Ohio’s Department of Job and Family Services is investigating dozens of taxpayer-funded daycare centers for fraud, after an overhaul meant to detect abuse in the program found problems.
According to the Dayton Daily News
, the department has opened 64 investigations in 21 counties of centers operated out of homes and small businesses that are reimbursed by the state for watching children in low-income families while their parents work.
The state spent $6 million in January to switch to a new billing method aimed at weeding out centers that invoice for children they’re not watching. In March, the family services department launched its anti-fraud unit to investigate.
“They’re [the state] finally starting to see what we’ve been saying all along: There are certainly opportunities for abuse in the system, and the few are making it bad for the many,” said Joel Potts, executive director of the Ohio Job and Family Services county directors association.

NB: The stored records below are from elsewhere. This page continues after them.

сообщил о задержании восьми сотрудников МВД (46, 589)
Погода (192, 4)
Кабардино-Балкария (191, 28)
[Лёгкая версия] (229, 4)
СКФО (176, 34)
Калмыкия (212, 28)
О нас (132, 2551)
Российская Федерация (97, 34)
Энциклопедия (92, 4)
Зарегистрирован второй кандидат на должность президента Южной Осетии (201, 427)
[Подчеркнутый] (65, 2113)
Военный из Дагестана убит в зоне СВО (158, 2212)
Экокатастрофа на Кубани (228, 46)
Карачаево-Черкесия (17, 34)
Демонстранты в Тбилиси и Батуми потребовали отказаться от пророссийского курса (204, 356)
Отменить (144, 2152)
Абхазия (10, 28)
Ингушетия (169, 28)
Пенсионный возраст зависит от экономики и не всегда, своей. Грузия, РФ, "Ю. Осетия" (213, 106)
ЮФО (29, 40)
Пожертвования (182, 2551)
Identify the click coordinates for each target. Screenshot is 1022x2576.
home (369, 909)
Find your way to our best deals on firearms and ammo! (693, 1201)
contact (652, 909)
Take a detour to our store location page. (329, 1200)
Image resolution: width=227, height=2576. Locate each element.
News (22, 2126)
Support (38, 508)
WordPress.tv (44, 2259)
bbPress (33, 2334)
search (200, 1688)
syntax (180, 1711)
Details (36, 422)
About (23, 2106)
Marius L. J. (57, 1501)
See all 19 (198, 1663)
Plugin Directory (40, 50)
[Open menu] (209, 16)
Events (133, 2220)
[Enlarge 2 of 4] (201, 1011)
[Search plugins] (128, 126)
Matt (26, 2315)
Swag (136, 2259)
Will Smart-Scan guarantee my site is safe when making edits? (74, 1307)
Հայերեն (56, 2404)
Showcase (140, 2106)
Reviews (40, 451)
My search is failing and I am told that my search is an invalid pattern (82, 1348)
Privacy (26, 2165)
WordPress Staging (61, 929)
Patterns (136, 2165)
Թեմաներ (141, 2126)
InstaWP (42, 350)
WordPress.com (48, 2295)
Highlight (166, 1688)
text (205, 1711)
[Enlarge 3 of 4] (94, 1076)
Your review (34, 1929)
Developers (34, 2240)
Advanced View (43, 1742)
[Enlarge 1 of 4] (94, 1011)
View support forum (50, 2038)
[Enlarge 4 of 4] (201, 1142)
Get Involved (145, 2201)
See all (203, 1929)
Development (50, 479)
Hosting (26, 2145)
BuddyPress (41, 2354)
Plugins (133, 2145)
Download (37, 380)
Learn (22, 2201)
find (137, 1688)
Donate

In January, the state brought an electronic billing system online to replace its old paper-billing method. Each child is assigned an ID card, which a parent or guardian swipes at the daycare center. The information then shows the state when the child was at daycare, and the providers are paid for the hours provided.
Before the cards were adopted, parents filled out time sheets. Critics said they were too easy for dishonest providers and parents to fake.
The state has brought two cases in court already related to the investigation. In February, a home-based daycare in Columbus was charged with stealing more than $18,000 for delivering non-existent child care.
And in Lima, the owner of two centers was convicted of racketeering and theft for billing $27,000 in non-existent care for 17 children. Another 14 people, including parents and daycare workers, have also pleaded guilty in connection with the case.
The state has cut off some daycare providers that refused to switch to the new electronic billing system.